東區?哪戶人家的女兒?他誤將她當成是住在島上的華人?來「惡魔島」之前,老爹曾說過,仿歐式建築的惡魔堡創建在島中央,以此為界限畫分東西兩區。西區為當地土著的生活所在地,東區則為當初追隨鬼冢家族前來「惡魔島」的下人們所居住的地方。如此說來,他尚未懷疑她是偷偷潛行上島的私闖者?
「是誰教你國語的?」得知她會說國語,他很訝異,斂去形于外的殘酷戾氣,露出蠱惑人心的溫柔表情,欲使她自動供出。
他在問哪一國話?哪一個土生土長的台灣人不會說國語?就算患得失憶癥也會講國語,何況是正常的她。「是……是老爹。」溫歡震懾于他如帝王般的威嚴氣勢,微怔了下,面對他突然傾身靠近所帶來的壓迫,他既然要答案她就隨意說了個人物給他。
反正她又沒有騙他!不是父親教她說話,就是母親教她說話,到底哪一個教她說話根本不重要,她會講、會听、會寫、會讀就行了,而且待她如親生女兒的溫臣老爹,真的跟親生父親一樣的好。所以在她的認知上,父親就等于是老爹,只是稱呼不一樣罷了。
「你的姓名?」他冷酷緊抿的嘴角總喜歡在大開殺戒時,勾起一抹似笑非笑的詭異邪笑,雖帶著幾分輕狂的桀驁不馴,卻難掩噬血的凶殘。

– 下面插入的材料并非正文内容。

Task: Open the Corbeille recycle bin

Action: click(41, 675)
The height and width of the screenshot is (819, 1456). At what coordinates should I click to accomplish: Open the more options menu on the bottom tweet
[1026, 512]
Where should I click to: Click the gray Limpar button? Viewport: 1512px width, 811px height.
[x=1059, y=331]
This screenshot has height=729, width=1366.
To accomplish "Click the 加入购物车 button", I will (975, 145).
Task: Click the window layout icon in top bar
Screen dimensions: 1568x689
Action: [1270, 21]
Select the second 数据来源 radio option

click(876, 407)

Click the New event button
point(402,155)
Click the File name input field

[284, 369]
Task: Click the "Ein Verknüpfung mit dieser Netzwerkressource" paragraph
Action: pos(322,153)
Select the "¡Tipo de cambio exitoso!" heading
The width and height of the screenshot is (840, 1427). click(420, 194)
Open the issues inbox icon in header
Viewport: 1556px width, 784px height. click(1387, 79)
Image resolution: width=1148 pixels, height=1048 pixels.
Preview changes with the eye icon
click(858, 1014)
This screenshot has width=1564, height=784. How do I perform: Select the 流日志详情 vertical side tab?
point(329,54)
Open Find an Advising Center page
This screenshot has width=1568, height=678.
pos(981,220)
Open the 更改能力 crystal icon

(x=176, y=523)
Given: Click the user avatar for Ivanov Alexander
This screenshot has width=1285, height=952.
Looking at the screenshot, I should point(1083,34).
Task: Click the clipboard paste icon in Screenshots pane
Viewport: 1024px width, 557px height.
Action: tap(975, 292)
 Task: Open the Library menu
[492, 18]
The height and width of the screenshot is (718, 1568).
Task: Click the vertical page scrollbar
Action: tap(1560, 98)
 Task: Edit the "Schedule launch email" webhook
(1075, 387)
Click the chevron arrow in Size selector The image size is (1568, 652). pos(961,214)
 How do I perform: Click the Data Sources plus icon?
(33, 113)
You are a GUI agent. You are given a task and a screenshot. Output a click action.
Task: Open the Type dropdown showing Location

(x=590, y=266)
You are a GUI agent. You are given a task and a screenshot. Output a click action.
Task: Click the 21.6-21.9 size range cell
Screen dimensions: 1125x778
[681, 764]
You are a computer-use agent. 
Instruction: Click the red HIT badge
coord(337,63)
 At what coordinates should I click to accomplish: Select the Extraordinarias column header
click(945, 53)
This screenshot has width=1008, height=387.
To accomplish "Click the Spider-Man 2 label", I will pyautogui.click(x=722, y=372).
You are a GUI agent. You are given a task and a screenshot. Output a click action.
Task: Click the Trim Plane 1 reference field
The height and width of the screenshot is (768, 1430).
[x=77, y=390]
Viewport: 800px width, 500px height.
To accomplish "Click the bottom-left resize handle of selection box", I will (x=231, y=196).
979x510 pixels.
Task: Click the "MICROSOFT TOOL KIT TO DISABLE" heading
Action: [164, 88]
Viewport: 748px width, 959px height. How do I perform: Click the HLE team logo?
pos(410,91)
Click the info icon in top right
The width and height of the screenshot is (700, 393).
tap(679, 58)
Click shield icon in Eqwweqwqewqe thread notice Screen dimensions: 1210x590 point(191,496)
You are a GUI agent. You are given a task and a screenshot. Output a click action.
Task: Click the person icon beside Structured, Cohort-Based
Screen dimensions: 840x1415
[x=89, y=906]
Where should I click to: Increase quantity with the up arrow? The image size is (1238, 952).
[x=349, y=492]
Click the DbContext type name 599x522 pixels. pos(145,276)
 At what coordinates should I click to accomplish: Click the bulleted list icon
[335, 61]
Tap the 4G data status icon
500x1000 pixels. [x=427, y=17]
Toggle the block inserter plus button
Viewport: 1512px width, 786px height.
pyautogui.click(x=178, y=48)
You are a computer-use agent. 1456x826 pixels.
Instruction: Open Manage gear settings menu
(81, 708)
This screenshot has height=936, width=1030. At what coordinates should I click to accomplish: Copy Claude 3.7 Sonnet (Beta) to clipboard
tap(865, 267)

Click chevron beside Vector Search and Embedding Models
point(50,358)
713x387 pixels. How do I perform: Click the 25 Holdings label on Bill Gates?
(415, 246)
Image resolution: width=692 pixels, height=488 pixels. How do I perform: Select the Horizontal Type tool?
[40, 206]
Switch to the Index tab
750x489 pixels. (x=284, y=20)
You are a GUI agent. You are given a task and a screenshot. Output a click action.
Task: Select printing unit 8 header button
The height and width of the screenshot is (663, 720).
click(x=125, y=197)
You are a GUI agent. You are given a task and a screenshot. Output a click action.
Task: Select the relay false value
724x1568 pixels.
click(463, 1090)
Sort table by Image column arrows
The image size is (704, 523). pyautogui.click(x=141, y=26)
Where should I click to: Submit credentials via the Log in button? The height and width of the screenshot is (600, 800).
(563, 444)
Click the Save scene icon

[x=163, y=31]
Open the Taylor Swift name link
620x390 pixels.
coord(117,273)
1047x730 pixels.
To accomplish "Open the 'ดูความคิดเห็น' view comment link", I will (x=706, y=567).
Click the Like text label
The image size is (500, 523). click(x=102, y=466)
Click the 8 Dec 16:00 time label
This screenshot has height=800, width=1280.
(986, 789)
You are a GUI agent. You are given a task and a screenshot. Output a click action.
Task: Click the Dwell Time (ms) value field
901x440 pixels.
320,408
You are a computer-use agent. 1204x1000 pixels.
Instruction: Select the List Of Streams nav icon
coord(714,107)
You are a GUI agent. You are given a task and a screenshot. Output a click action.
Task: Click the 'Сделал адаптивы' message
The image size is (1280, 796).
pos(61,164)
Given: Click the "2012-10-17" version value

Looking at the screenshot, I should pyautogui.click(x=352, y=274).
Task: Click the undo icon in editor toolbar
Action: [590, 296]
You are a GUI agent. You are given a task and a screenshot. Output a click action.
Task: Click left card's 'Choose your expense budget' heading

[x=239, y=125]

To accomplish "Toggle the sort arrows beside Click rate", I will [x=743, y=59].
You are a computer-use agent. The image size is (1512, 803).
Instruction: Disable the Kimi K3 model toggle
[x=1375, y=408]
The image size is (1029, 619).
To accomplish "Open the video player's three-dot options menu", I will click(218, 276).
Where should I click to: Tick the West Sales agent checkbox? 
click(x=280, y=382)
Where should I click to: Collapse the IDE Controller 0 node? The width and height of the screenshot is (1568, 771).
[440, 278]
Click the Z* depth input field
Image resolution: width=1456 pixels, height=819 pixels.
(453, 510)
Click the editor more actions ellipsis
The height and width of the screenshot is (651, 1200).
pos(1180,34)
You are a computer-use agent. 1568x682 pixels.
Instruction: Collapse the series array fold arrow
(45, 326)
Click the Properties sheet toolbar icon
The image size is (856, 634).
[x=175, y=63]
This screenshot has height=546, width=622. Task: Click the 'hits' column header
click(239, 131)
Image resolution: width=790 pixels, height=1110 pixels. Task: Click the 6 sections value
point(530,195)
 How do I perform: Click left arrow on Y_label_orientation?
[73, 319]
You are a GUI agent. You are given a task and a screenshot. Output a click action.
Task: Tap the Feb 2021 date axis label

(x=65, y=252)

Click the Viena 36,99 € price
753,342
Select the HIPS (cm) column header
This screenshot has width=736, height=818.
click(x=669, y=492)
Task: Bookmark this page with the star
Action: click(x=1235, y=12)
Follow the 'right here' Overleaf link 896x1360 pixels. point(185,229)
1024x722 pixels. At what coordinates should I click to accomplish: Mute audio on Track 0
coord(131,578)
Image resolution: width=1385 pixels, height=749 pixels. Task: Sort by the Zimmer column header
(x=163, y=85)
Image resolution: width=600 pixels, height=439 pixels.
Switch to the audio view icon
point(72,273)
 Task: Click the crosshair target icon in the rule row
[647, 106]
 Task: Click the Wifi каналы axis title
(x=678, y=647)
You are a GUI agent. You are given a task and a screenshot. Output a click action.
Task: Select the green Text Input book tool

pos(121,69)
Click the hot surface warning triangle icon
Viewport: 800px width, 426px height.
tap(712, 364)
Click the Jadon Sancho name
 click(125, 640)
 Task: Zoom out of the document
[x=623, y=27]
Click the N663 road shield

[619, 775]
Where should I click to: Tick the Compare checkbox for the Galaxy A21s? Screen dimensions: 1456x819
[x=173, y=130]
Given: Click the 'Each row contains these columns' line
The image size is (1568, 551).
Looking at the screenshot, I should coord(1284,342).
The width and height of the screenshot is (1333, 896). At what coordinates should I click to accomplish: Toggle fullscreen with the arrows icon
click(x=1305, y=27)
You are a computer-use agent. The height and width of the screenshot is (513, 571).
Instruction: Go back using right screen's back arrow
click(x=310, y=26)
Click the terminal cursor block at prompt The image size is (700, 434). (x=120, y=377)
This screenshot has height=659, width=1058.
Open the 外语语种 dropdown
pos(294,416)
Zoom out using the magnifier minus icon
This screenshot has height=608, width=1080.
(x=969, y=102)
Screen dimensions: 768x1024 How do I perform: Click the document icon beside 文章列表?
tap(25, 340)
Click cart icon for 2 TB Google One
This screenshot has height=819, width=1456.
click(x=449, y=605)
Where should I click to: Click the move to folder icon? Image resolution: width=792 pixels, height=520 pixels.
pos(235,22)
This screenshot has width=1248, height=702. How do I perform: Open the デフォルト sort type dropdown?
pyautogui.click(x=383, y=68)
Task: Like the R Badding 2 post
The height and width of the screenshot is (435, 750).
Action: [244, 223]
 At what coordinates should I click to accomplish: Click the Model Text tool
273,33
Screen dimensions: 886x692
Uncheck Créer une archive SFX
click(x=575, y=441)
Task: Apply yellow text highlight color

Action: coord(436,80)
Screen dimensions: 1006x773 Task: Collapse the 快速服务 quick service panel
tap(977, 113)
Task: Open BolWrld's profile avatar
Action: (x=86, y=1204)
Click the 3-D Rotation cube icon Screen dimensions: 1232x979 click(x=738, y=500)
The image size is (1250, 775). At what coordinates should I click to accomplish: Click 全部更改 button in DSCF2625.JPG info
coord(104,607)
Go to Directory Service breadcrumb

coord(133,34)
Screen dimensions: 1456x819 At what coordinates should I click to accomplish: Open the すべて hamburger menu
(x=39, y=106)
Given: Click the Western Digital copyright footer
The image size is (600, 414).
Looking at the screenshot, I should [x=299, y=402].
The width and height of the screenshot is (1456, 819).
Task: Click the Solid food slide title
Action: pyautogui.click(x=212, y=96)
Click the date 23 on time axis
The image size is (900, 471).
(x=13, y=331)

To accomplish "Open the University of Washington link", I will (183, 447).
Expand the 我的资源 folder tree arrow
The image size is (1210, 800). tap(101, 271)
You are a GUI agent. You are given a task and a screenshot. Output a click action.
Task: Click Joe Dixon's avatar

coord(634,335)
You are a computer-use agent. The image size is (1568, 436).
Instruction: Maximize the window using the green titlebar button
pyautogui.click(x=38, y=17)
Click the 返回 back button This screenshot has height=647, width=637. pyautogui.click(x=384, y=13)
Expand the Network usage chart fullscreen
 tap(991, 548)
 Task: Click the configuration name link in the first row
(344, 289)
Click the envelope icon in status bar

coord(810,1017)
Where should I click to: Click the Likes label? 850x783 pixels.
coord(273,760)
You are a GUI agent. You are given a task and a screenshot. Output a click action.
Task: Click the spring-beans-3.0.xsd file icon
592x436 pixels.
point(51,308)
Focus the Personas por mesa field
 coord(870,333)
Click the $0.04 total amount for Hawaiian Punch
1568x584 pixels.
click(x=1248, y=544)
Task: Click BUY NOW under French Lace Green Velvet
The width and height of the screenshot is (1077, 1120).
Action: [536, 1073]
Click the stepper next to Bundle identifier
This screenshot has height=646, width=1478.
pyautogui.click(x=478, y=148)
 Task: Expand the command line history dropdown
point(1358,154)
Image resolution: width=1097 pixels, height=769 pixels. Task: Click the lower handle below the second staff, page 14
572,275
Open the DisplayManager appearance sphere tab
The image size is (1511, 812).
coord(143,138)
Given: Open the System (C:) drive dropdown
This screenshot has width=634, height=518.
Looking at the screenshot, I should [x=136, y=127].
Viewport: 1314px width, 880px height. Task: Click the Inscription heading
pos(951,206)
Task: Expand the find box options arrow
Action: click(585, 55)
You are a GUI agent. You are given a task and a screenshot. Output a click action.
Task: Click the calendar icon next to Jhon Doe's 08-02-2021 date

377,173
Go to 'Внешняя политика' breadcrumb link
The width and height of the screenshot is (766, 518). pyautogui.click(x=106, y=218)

溫歡眨了眨困惑的雙眼,雖不知道這男人到底是誰,但由他習慣性的命令式語氣,和霸氣十足的威嚴狂態,再加上他那一雙凌厲炯亮的黑眸,又給人某種不容輕視的剛猛危險氣息,由此,她可斷定他絕非通用泛泛之輩,來歷定是不凡。既然無法從他莫測高深的表情中找出任何的蛛絲馬跡,又怕曝光身分會招惹到島上重要的人物,她聰明的選擇不語。
「住哪?」他追問著。
略顯凌亂的黑發雖沖淡不少他冷酷的外型,卻多添一股蠱惑人心的魅力,只可惜對俊男有免疫力的她,並未被他故意彰顯出的誘惑所吸引。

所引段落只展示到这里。